Angle-insensitive multilayer metacoating with dual-band selective emission for infrared camouflage and radiative cooling

Abstract

The mid-infrared (MIR) spectral region, covering the atmospheric transmission windows (ATWs) of 3–5 μm (mid-wavelength infrared, MWIR) and 8–13 μm (long-wavelength infrared, LWIR), is critical for applications such as infrared camouflage and radiative cooling due to its low atmospheric absorption. Here, we present a high-efficiency, deep-subwavelength multilayer metacoating (MMC) designed for dual-band emission in the MWIR and LWIR ATWs. Through selective impedance matching, the quad-layer MMC achieves average emissivities of 0.79 in the MWIR and 0.83 in the LWIR ATWs, while suppressing emissivity to 0.33 in the non-ATW range of 5–8 μm. Experimental results confirm these findings, which arise from electromagnetic localization within the multilayer architecture and dissipation in lossy materials (Ti and Cr).

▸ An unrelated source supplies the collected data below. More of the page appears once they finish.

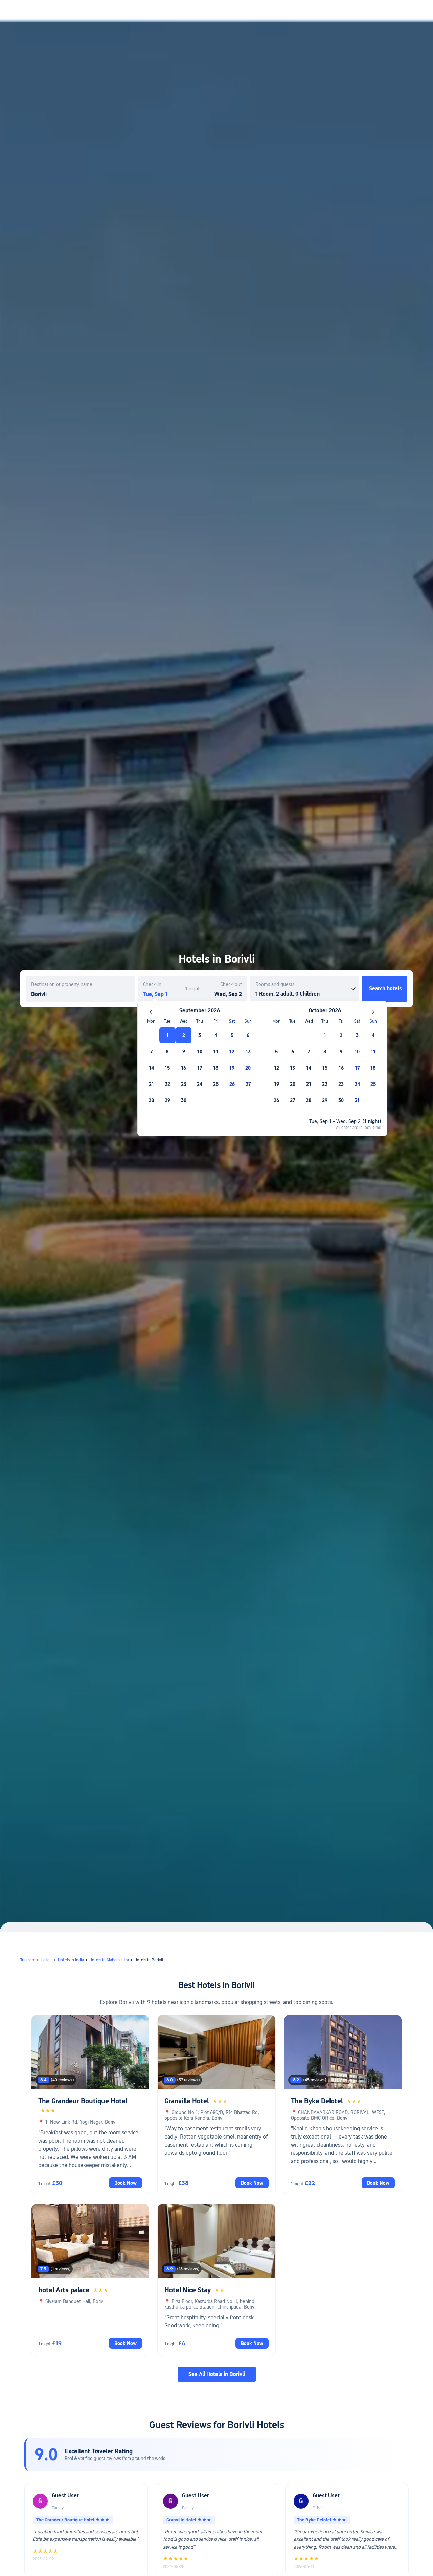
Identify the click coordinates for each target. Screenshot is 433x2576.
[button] (376, 11)
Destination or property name (61, 984)
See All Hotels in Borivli (216, 2374)
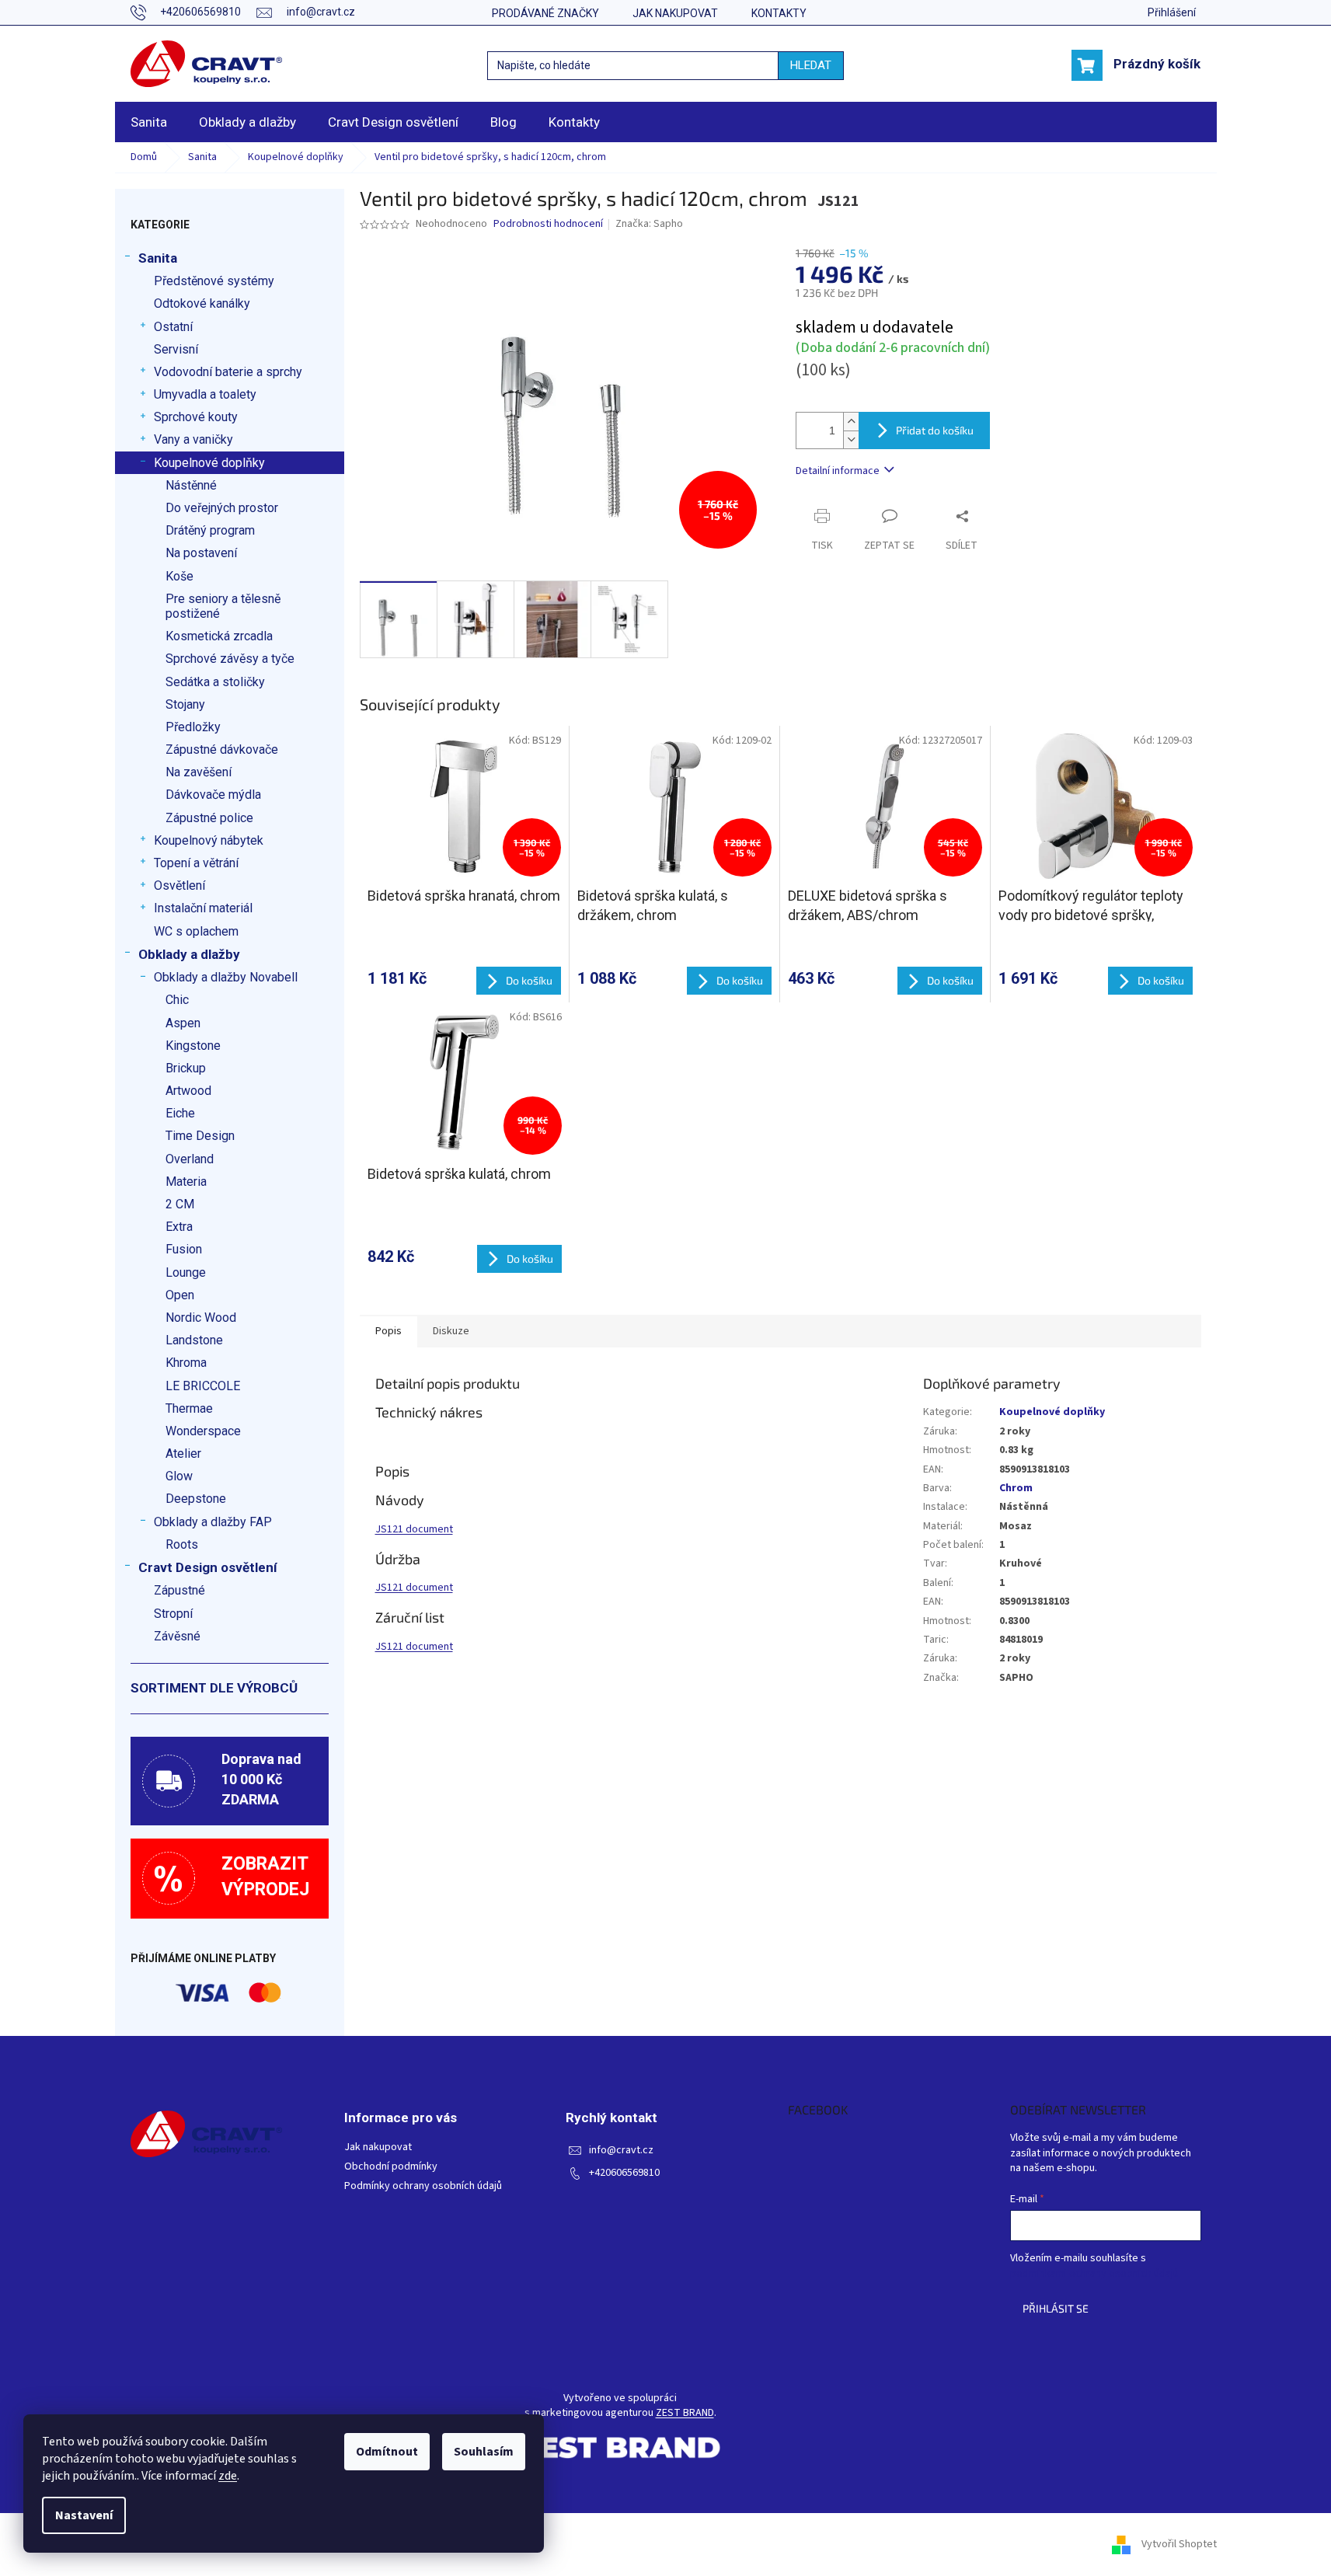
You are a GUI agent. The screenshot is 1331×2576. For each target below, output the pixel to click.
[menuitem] (149, 122)
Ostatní (173, 326)
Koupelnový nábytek (208, 840)
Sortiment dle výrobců (214, 1688)
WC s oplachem (196, 931)
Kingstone (193, 1045)
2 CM (180, 1204)
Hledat (810, 65)
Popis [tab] (388, 1331)
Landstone (194, 1340)
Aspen (183, 1023)
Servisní (176, 349)
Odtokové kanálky (202, 303)
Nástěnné (191, 485)
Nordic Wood (201, 1317)
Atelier (183, 1453)
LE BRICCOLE (203, 1386)
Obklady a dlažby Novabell (226, 977)
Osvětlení (179, 885)
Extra (179, 1226)
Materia (186, 1181)
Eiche (180, 1113)
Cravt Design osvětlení (207, 1567)
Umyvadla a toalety (205, 394)
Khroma (186, 1362)
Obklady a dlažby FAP (213, 1522)
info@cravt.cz (621, 2150)
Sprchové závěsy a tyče (230, 658)
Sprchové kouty (196, 417)
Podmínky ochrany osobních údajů (423, 2186)
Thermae (189, 1408)
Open (180, 1295)
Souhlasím (484, 2451)
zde (227, 2475)
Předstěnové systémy (214, 281)
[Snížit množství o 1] (851, 439)
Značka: (649, 224)
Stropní (173, 1613)
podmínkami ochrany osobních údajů (1094, 2273)
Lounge (186, 1272)
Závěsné (177, 1636)
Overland (190, 1159)
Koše (179, 576)
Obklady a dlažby (189, 954)
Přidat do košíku (935, 430)
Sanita (157, 258)
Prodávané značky (545, 13)
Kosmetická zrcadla (219, 636)
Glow (179, 1476)
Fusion (184, 1249)
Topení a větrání (196, 863)
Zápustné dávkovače (222, 749)
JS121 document (414, 1529)
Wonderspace (203, 1431)
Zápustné (179, 1590)
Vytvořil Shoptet (1179, 2544)
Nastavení (84, 2515)
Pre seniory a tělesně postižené (223, 606)
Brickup (186, 1068)
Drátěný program (210, 530)
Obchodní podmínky (390, 2166)
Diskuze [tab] (451, 1331)
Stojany (185, 704)
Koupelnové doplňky (209, 462)
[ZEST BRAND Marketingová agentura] (620, 2447)
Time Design (200, 1135)
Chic (177, 999)
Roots (182, 1544)
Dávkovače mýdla (213, 794)
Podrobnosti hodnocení (548, 224)
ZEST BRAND (685, 2413)
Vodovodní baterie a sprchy (228, 371)
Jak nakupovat (675, 13)
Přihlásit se (1056, 2308)
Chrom (1016, 1488)
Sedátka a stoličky (215, 682)
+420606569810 (624, 2173)
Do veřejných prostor (222, 507)
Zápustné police (209, 817)
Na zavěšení (199, 772)
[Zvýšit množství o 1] (851, 421)
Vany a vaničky (193, 439)
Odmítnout (387, 2451)
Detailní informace (838, 471)
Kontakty (779, 13)
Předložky (193, 727)
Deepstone (196, 1498)
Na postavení (201, 553)
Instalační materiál (203, 908)
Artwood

Notably, the emitter exhibits angle-insensitive performance, maintaining emissivities of 0.65 (MWIR) and 0.72 (LWIR) at incidence angles up to 70°, and demonstrates effective LWIR camouflage against high-emissivity backgrounds. Theoretical analysis further reveals its potential for nighttime radiative cooling. This work advances scalable, low-cost metacoatings for dual-functional infrared technologies, addressing key challenges in military signature management, thermal regulation, and energy-efficient aerospace systems.